## WRITTEN INSTRUCTION
Count the lines below that contain the string "This", matching case exactly, and give only the number.
┄┄┄┄┄┄┄┄┄┄
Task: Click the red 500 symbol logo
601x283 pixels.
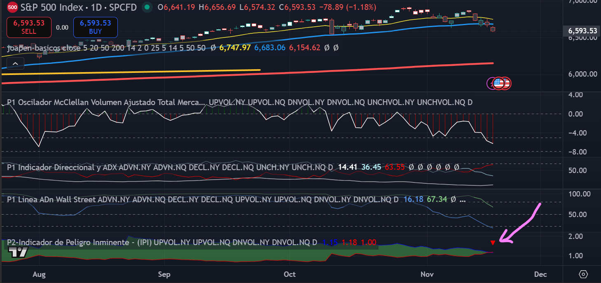Action: click(x=13, y=7)
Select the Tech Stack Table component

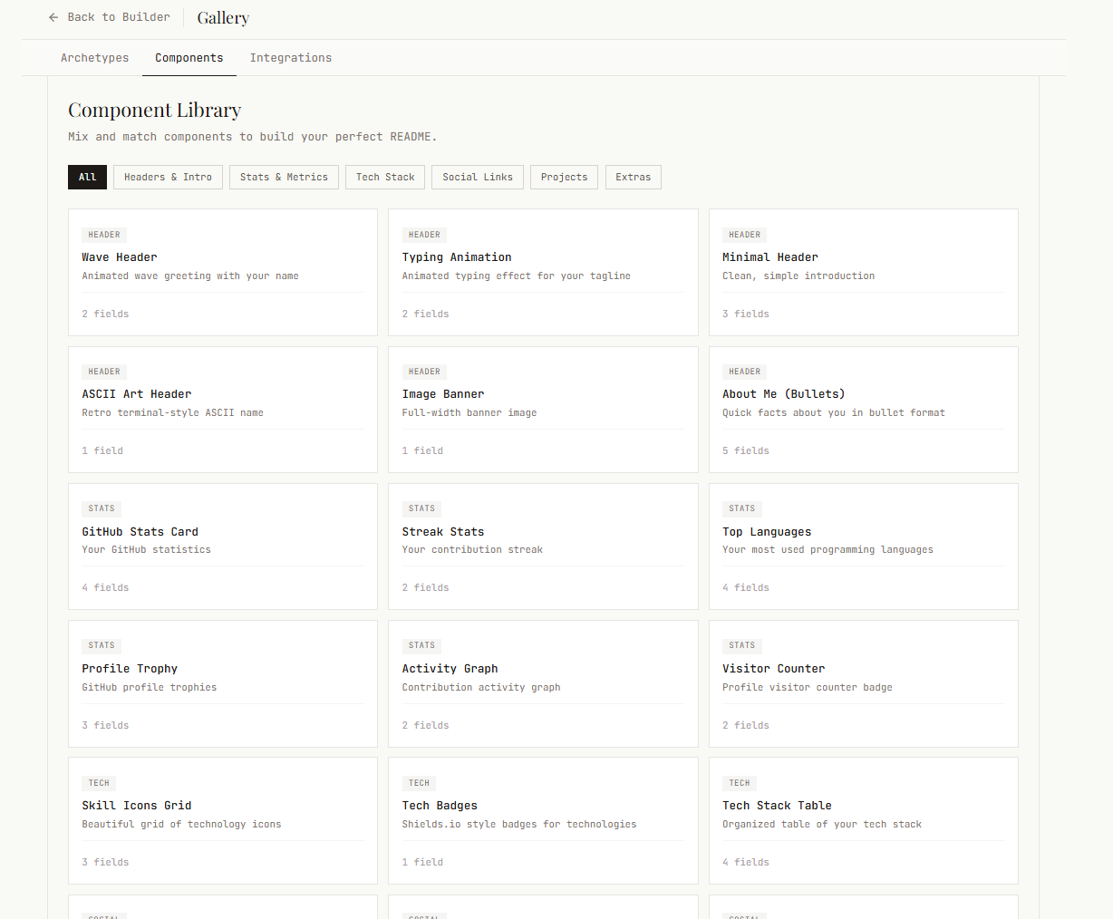point(863,820)
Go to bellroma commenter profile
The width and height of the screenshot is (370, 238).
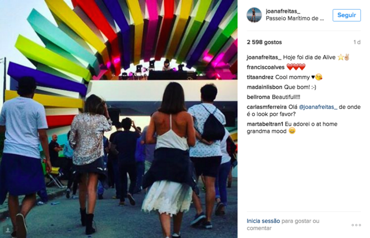click(258, 97)

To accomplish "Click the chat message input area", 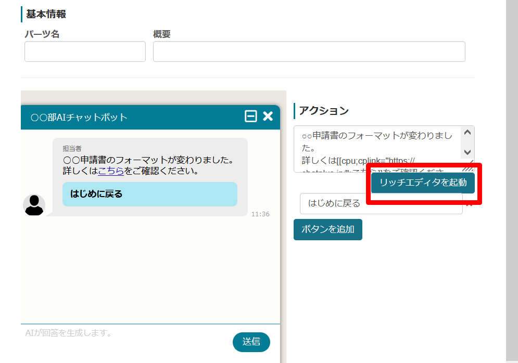I will pos(125,337).
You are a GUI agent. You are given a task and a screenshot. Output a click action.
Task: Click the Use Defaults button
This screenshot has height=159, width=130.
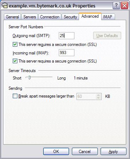coord(107,36)
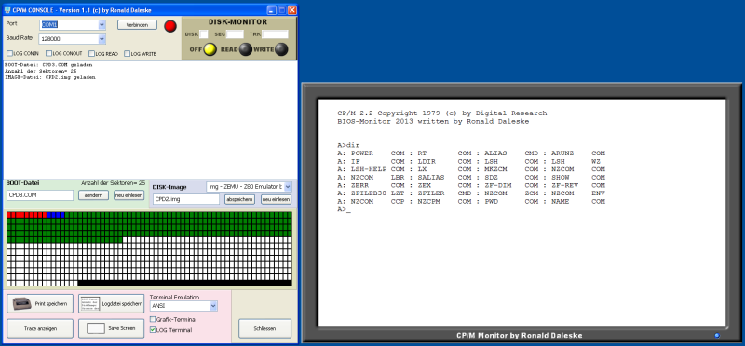Uncheck the LOG Terminal checkbox
The width and height of the screenshot is (745, 346).
(153, 329)
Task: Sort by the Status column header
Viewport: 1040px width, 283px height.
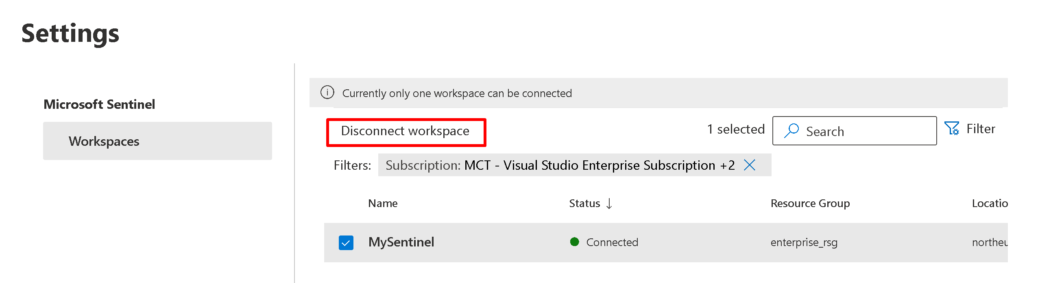Action: pos(584,203)
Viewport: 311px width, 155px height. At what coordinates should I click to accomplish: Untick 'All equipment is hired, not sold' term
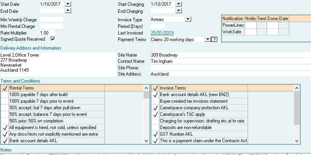click(x=5, y=127)
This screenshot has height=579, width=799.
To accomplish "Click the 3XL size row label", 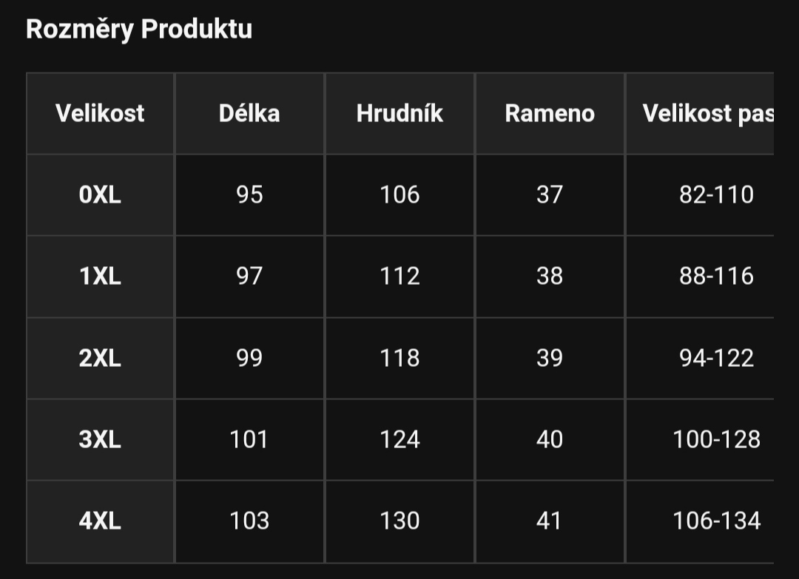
┄┄┄┄┄┄┄┄┄┄
## THE ANSWER
2